Hypothesis

A graph neural network (GNN) that integrates temporal edge weights derived from single‑cell SASP trajectories can prioritize small‑molecule modulators which reprogram senescent cells to secrete a pro‑repair secretome (high PDGF‑AA, CCN1/2; low IL‑1β, TNF‑α) without eliminating the cells. In diabetic wound models, treatment with GNN‑predicted modulators will accelerate closure, reduce fibrosis, and shift macrophage polarization toward M2, whereas senolytic clearance will impair early granulation tissue formation.

Mechanistic Rationale

Senescent cells function as dynamic signaling hubs whose secretome is rewired by feedback loops between NF‑κB, C/EBPβ, and chromatin remodelers [6]. These loops generate co‑expression patterns that evolve over hours to days, creating transiently beneficial SASP phases (e.g., PDGF‑AA‑driven myofibroblast differentiation) and later detrimental phases (IL‑1β‑driven inflammation). Static molecular graphs ignore this temporal topology, causing GNNs to learn spurious correlations between node presence and drug affinity.

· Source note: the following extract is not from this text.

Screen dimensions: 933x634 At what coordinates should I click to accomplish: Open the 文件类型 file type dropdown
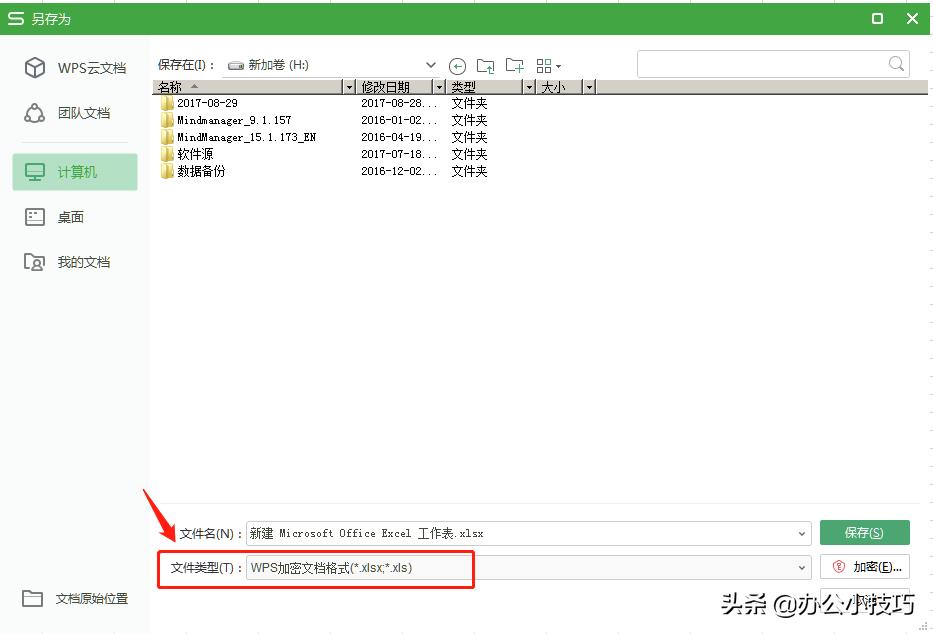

We propose to encode each time point of a single‑cell secretome trajectory as a node and the correlation of SASP factor co‑expression between successive time points as a weighted edge. The resulting temporal graph captures causal influence: a high weight from IL‑1β at t₁ to TNF‑α at t₂ suggests a feed‑forward inflammatory cascade. By training a Graph‑in‑Graph (GiG) architecture on these temporal graphs paired with known SASP‑modulating compounds (CXCR2 antagonists, IL‑1R blockers, JAK inhibitors) we expect the GNN to learn edge‑weight perturbations that flip the trajectory from a maladaptive to a reparative attractor state.

Experimental Design

1. Data generation – Isolate senescent fibroblasts from murine diabetic wounds at 0, 24, 48, 72 h post‑injury; perform scRNA‑seq + secreted protein profiling (Olink) to build SASP co‑expression matrices [7].
2. Temporal graph construction – Nodes = SASP factors; edges = Spearman correlation between factor i at time t and factor j at time t+Δt; weight = absolute correlation.
3. Model training – GiG model takes molecular graph of a compound and the temporal SASP graph as input; output = predicted change in edge‑weight profile (ΔW). Loss function minimizes MSE between predicted ΔW and observed ΔW from compound‑treated senescent cultures.
4. Validation – Top‑5 predicted modulators tested in vivo: diabetic db/db mice with full‑thickness dorsal wounds receive daily topical application (n=10 per group). Controls: vehicle, dasatinib+quercetin (senolytic), and CXCR2 antagonist (SB‑225002) as a benchmark.
5. Readouts – wound area over time (planimetry), histology (Masson’s trichrome for fibrosis, α‑SMA for myofibroblasts), flow cytometry for macrophage M1/M2 (CD86/CD206), SASP multiplex (IL‑1β, IL‑6, TNF‑α, PDGF‑AA, CCN2).

Falsifiable Predictions

• If the hypothesis is correct, GNN‑predicted modulators will increase the PDGF‑AA/IL‑1β ratio in wound tissue by ≥2‑fold relative to vehicle at day 4, while senolytics will decrease total SASP factor intensity but also reduce PDGF‑AA, delaying closure.
• If the hypothesis is false, no compound will significantly shift the SASP trajectory without altering senescent cell abundance, and wound healing metrics will not differ from senolytic or vehicle groups.

Potential Impact

Successful validation would establish a computational framework for targeting the qualitative state of senescence rather than its quantity, aligning with the hostage‑negotiator view: senescent cells are kept, but their negotiating stance is altered to favor tissue repair. This approach could be extended to other chronic pathologies where SASP duality drives disease progression (e.g., atherosclerosis, neurodegeneration).